Life just isn't what I had hoped. I flung that jagged statement out to Chris recently. "What do you mean", he asked. "I guess I'd hoped this world would be more like the next one than it is," I responded. To which he replied, "that doesn't make any sense." Which of course it doesn't, although maybe it does. Even as Jesus is transforming me on the inside, the outside world is still decaying. I feel fettered by time, disappointed in relationships, limited by finances. Something deep within me leaps at the hope of these words found in Romans 8:19-21, "The creation waits in eager expectation for the sons of God to be revealed. For the creation was subjected to frustration, not by its own choice, but by the will of the one who subjected it, in hope that the creation itself will be liberated from its bondage to decay and brought into the glorious freedom of the children of God." What can that possibly mean, what will we be like when we're finally "revealed"?! Can you imagine the song creation will sing when it is "liberated from it's bondage"?! Colossians 2:3-4, "your life is now hidden with Christ in God. When Christ, who is your life, appears, then you also will appear with him in glory." These words echo the deep longing of my heart. You see, I don't think my soul has ever lost the deep imprint of the garden, even though I personally have never been there, it knows it was meant for something more. So maybe I should know better, that this broken, groaning world can never satisfy me, but there is part of me that's always looking for a glimpse, a clue of what's to come. Part of me feels at moments, that my heart really is somewhere else and it resents being chained to a home that's not it's own. I rebel at the limit time puts on cultivating relationships; longing for the day that hours don't matter, busyness doesn't encroach, clocks no longer rule because there is an endless supply of time. My blog title, Beck Far From Home, reflects those feelings and longings. It's not just that I am far from what I am familiar with as my earthly home. It's more that I feel distant from my true home, a place I've never been but will recognize instantly.

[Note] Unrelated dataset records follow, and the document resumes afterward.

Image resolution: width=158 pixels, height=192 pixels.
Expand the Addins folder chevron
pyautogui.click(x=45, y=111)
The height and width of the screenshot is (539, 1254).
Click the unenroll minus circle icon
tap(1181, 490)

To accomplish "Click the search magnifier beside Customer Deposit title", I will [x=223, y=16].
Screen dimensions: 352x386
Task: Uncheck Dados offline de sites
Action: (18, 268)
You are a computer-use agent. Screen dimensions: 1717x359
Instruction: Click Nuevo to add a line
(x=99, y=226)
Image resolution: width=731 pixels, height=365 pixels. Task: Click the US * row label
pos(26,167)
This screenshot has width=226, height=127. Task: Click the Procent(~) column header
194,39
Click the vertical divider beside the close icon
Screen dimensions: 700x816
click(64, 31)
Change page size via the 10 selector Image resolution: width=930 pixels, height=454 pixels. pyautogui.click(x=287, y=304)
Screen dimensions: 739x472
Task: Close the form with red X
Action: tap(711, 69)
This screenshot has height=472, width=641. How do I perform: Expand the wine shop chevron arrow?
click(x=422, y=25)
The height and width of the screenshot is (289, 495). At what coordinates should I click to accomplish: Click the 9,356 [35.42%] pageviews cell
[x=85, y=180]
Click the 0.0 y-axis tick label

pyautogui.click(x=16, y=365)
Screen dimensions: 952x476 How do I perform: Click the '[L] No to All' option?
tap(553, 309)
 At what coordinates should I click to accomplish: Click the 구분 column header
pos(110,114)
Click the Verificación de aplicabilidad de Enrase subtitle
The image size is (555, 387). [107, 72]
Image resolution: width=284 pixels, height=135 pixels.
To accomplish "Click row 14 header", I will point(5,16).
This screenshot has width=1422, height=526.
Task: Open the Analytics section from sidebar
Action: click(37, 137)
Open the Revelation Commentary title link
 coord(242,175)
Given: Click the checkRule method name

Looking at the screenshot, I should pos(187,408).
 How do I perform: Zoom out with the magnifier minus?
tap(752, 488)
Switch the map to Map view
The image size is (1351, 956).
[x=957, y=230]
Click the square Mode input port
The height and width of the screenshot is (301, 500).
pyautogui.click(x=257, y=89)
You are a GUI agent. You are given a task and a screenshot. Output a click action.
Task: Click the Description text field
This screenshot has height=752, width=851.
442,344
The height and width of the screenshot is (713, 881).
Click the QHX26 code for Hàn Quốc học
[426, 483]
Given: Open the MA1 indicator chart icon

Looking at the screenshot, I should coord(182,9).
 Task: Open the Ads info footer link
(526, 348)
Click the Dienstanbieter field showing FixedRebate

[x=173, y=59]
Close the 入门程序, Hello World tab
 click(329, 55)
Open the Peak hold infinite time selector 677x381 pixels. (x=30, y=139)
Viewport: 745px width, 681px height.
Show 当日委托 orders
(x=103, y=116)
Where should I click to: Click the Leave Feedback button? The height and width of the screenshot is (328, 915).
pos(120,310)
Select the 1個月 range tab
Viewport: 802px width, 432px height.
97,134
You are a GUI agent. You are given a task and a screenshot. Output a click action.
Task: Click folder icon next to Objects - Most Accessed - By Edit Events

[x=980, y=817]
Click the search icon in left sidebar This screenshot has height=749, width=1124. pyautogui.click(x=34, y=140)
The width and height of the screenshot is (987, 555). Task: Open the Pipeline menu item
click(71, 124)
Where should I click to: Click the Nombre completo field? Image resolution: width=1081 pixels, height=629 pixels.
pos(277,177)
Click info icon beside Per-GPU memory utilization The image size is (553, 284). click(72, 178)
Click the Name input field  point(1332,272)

Years ago I had the chance to see Claude Monet's painting Water Lilies in person. I was astonished! I had seen the painting many times on calenders, prints, mugs, etc. I was unaware of the inadequacy of those reproductions. When I saw the original I was unprepared for the contrast, it took my breath away. The painting was enormous taking up a full wall in the museum, the colors richer than I imagined, the texture produced contrast and lighting only perceptible in person. I sat and stared for a long while, amazed it it's beauty. I imagine our liberated, redeemed world will be the same way. It will be familiar, identifiable in the same sense I could identify Monet's painting, I had seen it before just not in the way it was intended to be seen. I know deep inside that one day I will experience our world as I was intended to, as it was intended to be. "If we discover a desire within us that nothing in this world can satisfy, we should begin to wonder if perhaps we were created for another world." (C.S. Lewis, Mere Christianity)
These musings appear to have nothing to do with Christmas. However, at the heart they do. If it hadn't been for sweet Jesus coming our world could never have been set free from it's curse of sin, any more than we could have been. Just as the maiden waits in the enchanted castle to be awakened by true love, the world was sleeping under a spell waiting for it's Prince to come. And he came, full of truth and love, sacrifice and power, he came to break the curse. He burst upon the scene one silent night and nothing has ever been the same. He answers the longings.